Después de esa noche, la Iglesia católica no le sería de mucha utilidad. Permitiría un contacto restringido en la Federación, lo bastante para desequilibrar a los musulmanes radicales, pero nunca consentiría que una organización capaz de preservar todo lo que ahora la rodeaba se afianzara en sus dominios.

Señaló el altar mayor, tras un ornado cancel multicolor que parecía sospechosamente un iconostasio. Percibía señales de actividad procedentes del otro lado, que contaba con una viva iluminación.

– Se están preparando para abrir el sarcófago. Hemos decidido devolver una mano, un brazo o cualquier otra reliquia significativa que se pueda sacar con facilidad.

Ella no pudo evitar decir:

– ¿No lo considera ridículo?

Michener se encogió de hombros.

– Si así complacemos a los egipcios, ¿qué hay de malo en ello?

– ¿Qué hay de la santidad de los muertos? Su religión la predica constantemente, y sin embargo no está mal profanar la tumba de un hombre y retirar parte de sus restos para regalarlos.

– Es lamentable, pero necesario.

Zovastina despreciaba su blanda inocencia.

– Eso es lo que me gusta de su Iglesia: se muestra flexible cuando es «necesario».

Echó un vistazo a la desierta nave, la mayoría de las capillas, altares y nichos sumidos en profundas sombras. Sus dos guardaespaldas permanecían a tan sólo unos metros de distancia. Zovastina estudió el piso de mármol, cada centímetro tan exquisito como las paredes con mosaicos: una profusión de pintorescos motivos geométricos, animales y florales, además de unas ondulaciones inconfundibles, según algunos, intencionadas, para imitar el mar, pero más probablemente el efecto de unos cimientos poco sólidos.

Le vinieron a la cabeza las palabras de Ptolomeo: «Y tú, aventurero, ya que mi voz inmortal, aunque lejana, inunda tus oídos, escucha mis palabras. Navega hasta la capital que fundó el padre de Alejandro, donde los sabios montan guardia.»

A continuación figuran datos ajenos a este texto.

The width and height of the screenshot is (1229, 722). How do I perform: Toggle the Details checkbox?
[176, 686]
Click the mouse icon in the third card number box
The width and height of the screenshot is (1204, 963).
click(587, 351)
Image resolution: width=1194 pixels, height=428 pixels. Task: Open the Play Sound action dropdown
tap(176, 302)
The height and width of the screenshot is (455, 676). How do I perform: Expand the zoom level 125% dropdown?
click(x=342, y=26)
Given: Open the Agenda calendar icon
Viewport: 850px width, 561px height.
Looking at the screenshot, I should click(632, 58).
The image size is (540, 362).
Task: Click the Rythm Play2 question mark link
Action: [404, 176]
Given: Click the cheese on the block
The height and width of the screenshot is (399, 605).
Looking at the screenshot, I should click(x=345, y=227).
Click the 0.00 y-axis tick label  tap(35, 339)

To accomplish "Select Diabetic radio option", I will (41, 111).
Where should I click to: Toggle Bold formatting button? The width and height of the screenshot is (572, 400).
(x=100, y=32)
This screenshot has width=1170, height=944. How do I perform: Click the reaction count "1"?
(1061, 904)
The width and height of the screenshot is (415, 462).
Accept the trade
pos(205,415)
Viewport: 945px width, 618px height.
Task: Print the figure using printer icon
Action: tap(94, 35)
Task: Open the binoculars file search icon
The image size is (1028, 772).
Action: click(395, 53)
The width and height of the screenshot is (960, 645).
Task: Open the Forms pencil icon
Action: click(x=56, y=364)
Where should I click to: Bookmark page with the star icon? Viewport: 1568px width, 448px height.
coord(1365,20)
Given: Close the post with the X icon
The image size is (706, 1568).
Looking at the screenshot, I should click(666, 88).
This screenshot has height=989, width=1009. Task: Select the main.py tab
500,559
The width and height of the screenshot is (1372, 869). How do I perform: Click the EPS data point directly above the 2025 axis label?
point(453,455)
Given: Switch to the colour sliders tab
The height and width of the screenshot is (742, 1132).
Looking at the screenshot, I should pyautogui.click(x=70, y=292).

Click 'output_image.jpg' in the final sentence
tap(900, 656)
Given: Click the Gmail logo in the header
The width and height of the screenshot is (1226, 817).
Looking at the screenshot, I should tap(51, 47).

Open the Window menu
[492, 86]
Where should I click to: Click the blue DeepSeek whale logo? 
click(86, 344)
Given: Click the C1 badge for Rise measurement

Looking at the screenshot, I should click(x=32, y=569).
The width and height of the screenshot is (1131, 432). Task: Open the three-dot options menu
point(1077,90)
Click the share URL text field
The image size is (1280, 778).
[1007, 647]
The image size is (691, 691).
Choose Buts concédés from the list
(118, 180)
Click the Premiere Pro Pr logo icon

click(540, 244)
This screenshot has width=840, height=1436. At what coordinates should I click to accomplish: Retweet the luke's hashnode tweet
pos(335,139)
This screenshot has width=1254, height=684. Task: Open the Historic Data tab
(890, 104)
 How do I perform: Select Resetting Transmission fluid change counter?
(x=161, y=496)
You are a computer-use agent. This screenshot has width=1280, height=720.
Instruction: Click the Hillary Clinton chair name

Aunque Ptolomeo sin duda se consideraba inteligente, el tiempo había resuelto esa parte del enigma. Nectanebo fue faraón de Egipto en tiempos de Alejandro Magno. Cuando éste todavía era un adolescente, Nectanebo fue desterrado por los invasores persas. Por aquel entonces, los egipcios creían firmemente que un día Nectanebo regresaría y expulsaría a los persas. Y casi diez años después de su derrota, la idea resultó más o menos cierta cuando Alejandro llegó y los persas no tardaron en rendirse y marcharse. Con el objeto de exaltar a su liberador y de que su presencia fuese más grata, los egipcios empezaron a contar que, en la primera época de su gobierno, Nectanebo viajó a Macedonia, disfrazado de mago, y cohabitó con Olimpia, madre de Alejandro, con lo que el padre de Alejandro sería Nectanebo y no Filipo. La historia no tenía pies ni cabeza, pero se extendió lo bastante como para que quinientos años después acabara formando parte de la Vida de Alejandro Magno, un rocambolesco relato de ficción histórica que, como bien sabía ella, muchos historiadores citaban erróneamente como una autoridad. Durante su reinado como último faraón egipcio, la historia cuenta que Nectanebo estableció en Menfis la capital, lo cual desentrañaba lo de: «Navega hasta la capital que fundó el padre de Alejandro.» Lo siguiente, «donde los sabios montan guardia», reforzaba esa conclusión.